東洋経済オンライン / 2024年1月20日 18時30分

そうであるならば、ターゲティングを曖昧にさせず、そうした「毒」をどうにかして取り戻すことが、結局はヴィレヴァンが復活するために必要なのではないだろうか。「マス」は狙えないかもしれないが、ヴィレヴァンが狙うのはそこしかないのではないか。
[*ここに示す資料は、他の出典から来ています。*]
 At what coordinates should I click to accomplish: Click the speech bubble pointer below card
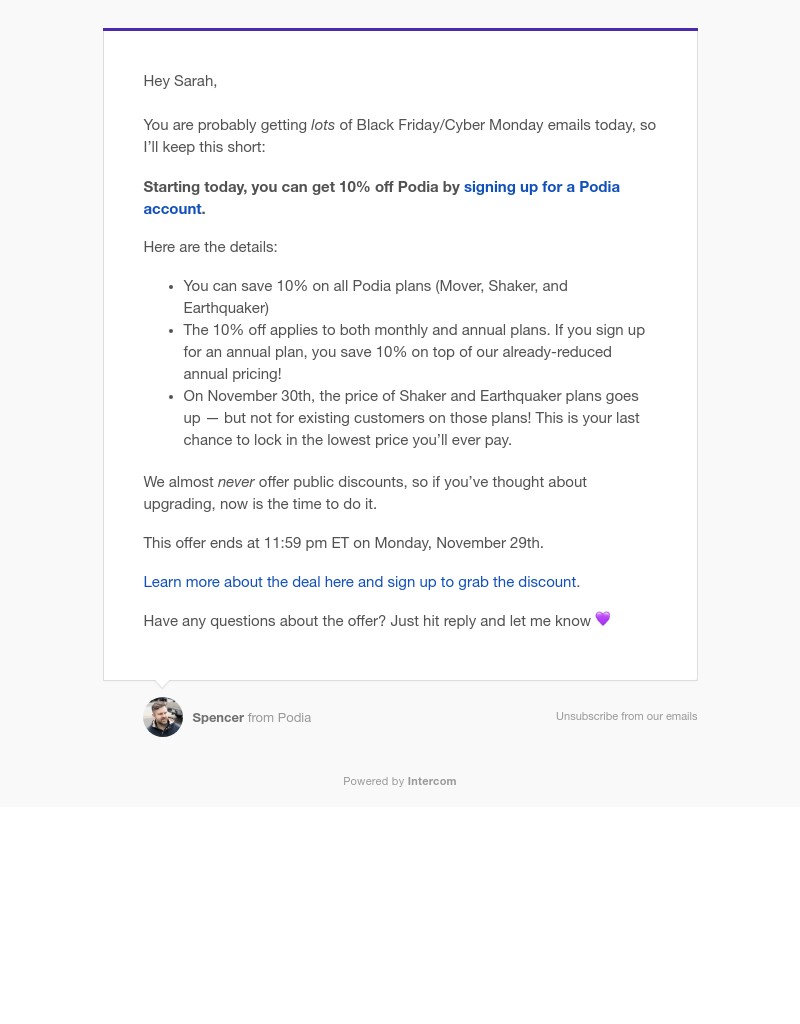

ただし、そのような議論は、現在のヴィレヴァンにかつて置いてあった商品をただ置けばよい、といった単純なことではない。例えば、90年代鬼畜系カルチャーが生み出した諸商品は、もはや過激すぎる。少なくとも、イオン内の店舗に置くのは現実的ではないだろう。商品側も、もっと奥まった場所に置いてほしいはずだ。

つまり、そこではなんらかの戦略が必要になる。

では、どうすればヴィレヴァンは現代に即した形で「毒」を取り戻せるのだろう。

アニメイトの例に学ぶと…

ちょっとここで寄り道したいのが、同じ「サブカル」を扱う企業である「アニメイト」だ。アニメイトは1983年に開店し、現在では世界最大のアニメショップになっていった。アニメイトの現在の盛り上がりを作っている一つの要素は、2000年に開店した池袋本店だ。
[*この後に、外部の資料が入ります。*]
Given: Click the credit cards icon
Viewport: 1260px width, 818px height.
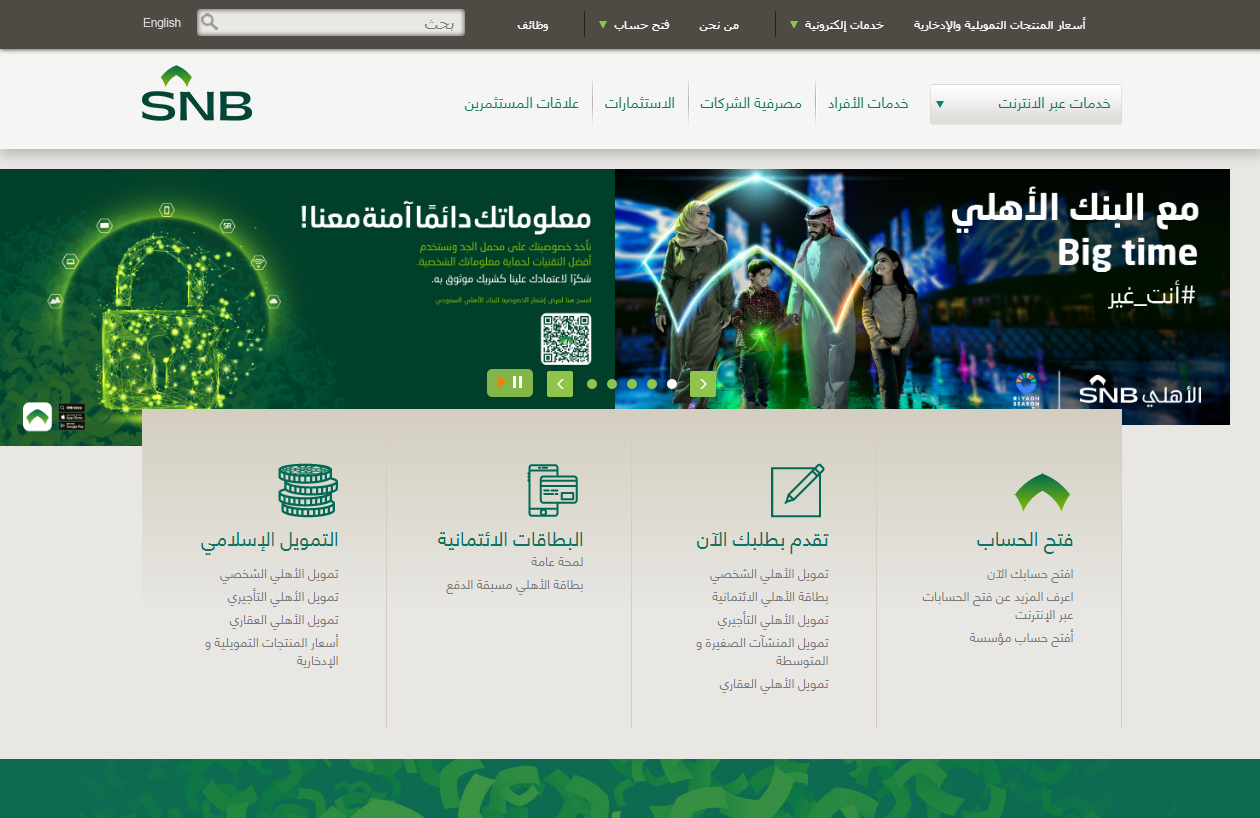Looking at the screenshot, I should click(553, 490).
池袋本店の成功が、池袋の「乙女ロード」を作ったともいわれるが、そこで行われたのは、徹底してその店に訪れた人のニーズに合致するような施策を行ったことだ。その中でストア内でのイベントなどが行われることになった。池袋本店で行われたこの施策は、その後、全国のアニメイトに広がっていく。「池袋」という特定の場所に集った人々に対して行った戦略が全国に広がっていったのだ。

アニメイトの場合、誰を対象にするビジネスなのかが明確だった。これは、マーケターの西口一希が『顧客起点マーケティング』の中で述べることだが、マーケティングを行うときには、1000人のようなマスを対象にしなくとも、むしろ1人の好みを徹底的に調査し、それに合致する戦略を練った方がうまくいく場合がある。ターゲットが明確であればあるほどいいわけだ。アニメイトはその意味で、池袋という土地に根差したやり方で成功した。

ターゲティングを絞るときに、まず、徹底して土地に根ざすこと。それがうまくいけば、勇気を持って広げること。アニメイトの例はその重要性を教えてくれる。

実は、ヴィレヴァンはこうした土地に根差した経営を行いやすい。ヴィレヴァンのチェーンストアとしての特徴は、店舗の店長にかなりの権限が与えられていることだ。ビジネス用語では「権限委譲」と呼ばれている。